課題: 「Plan Action (-2H)」を含む行から記録の最後までの範囲を、「Detective」を「Inspector」に置き換えて書き換えよ。それ以外の部分は一切変えないこと。

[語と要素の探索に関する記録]
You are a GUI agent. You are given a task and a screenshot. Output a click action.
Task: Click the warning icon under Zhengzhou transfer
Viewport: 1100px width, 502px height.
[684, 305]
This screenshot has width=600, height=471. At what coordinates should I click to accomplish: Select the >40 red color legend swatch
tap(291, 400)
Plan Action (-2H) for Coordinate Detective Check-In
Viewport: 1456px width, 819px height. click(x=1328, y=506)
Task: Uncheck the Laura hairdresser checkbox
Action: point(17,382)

回答:
Plan Action (-2H) for Coordinate Inspector Check-In
Viewport: 1456px width, 819px height. click(x=1328, y=506)
Task: Uncheck the Laura hairdresser checkbox
Action: point(17,382)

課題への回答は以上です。